→ **Your assignment**:
After locating the line with "You are a GUI", repeat it and every following line to the end of the listing, exactly. Omit the pictures.

→ **Data for review**:
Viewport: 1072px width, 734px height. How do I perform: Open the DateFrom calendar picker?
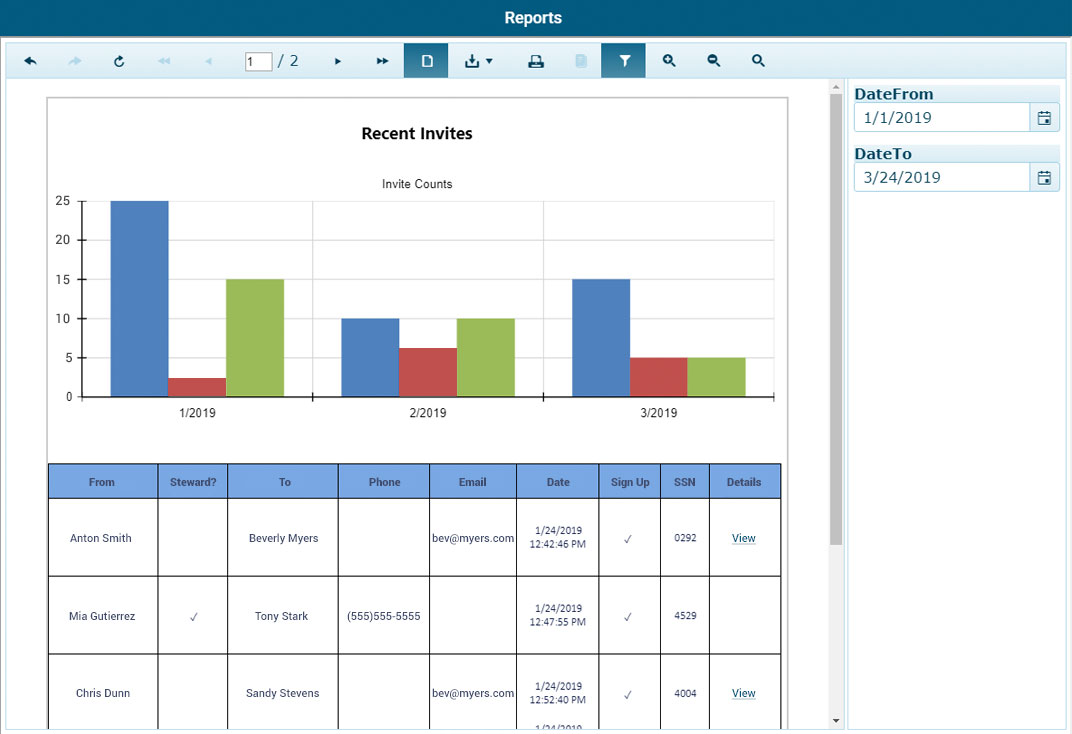point(1044,118)
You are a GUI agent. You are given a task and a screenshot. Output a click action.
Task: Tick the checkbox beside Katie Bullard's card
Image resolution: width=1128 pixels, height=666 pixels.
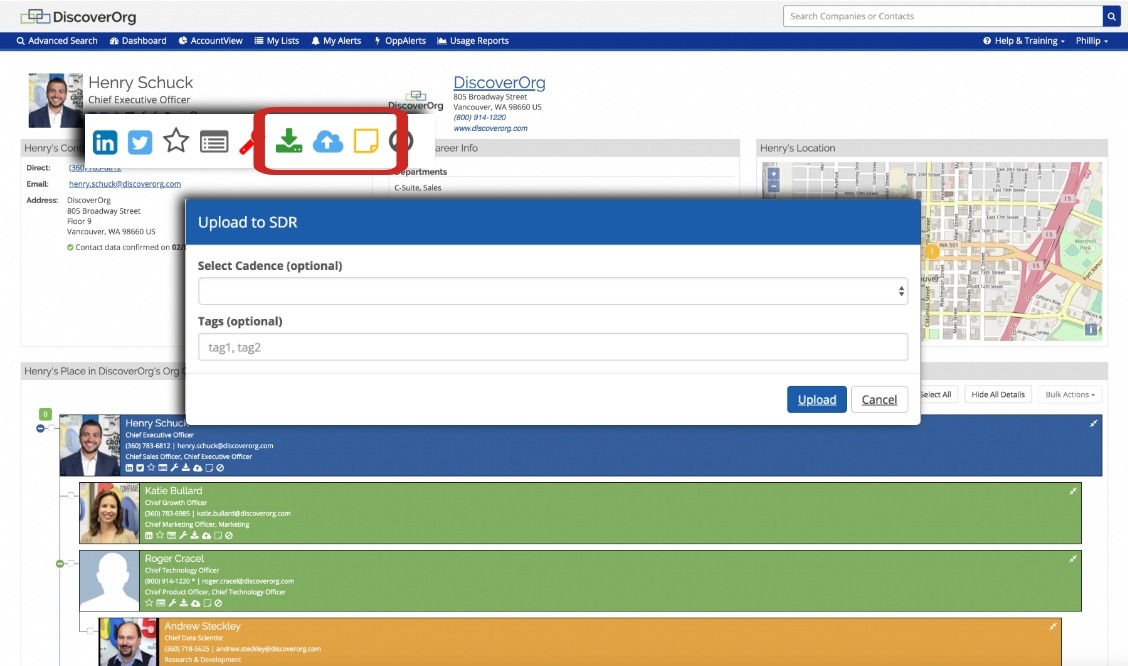click(71, 494)
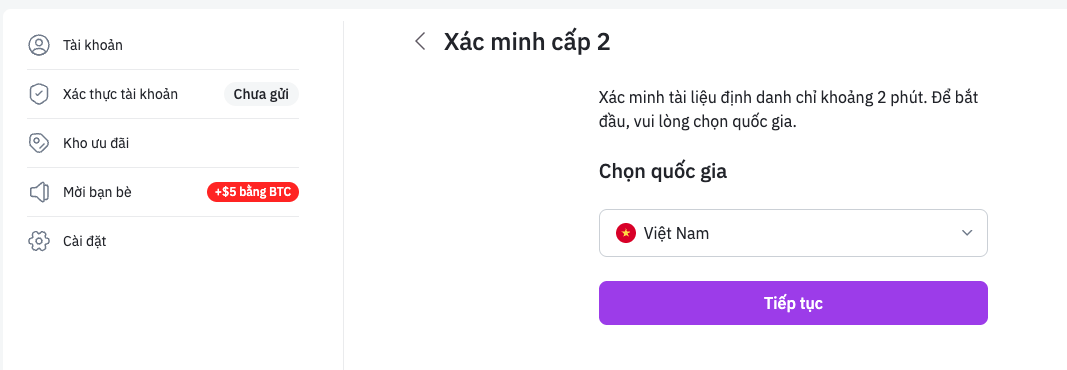Open the Tài khoản menu item

pos(163,46)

→ **Completed task**:
You are a GUI agent. You are given a task and a screenshot. Output a click action.
Task: Tick the checkbox beside Katie Bullard's card
Image resolution: width=1128 pixels, height=666 pixels.
click(71, 494)
Open the Tài khoản menu item

pos(163,46)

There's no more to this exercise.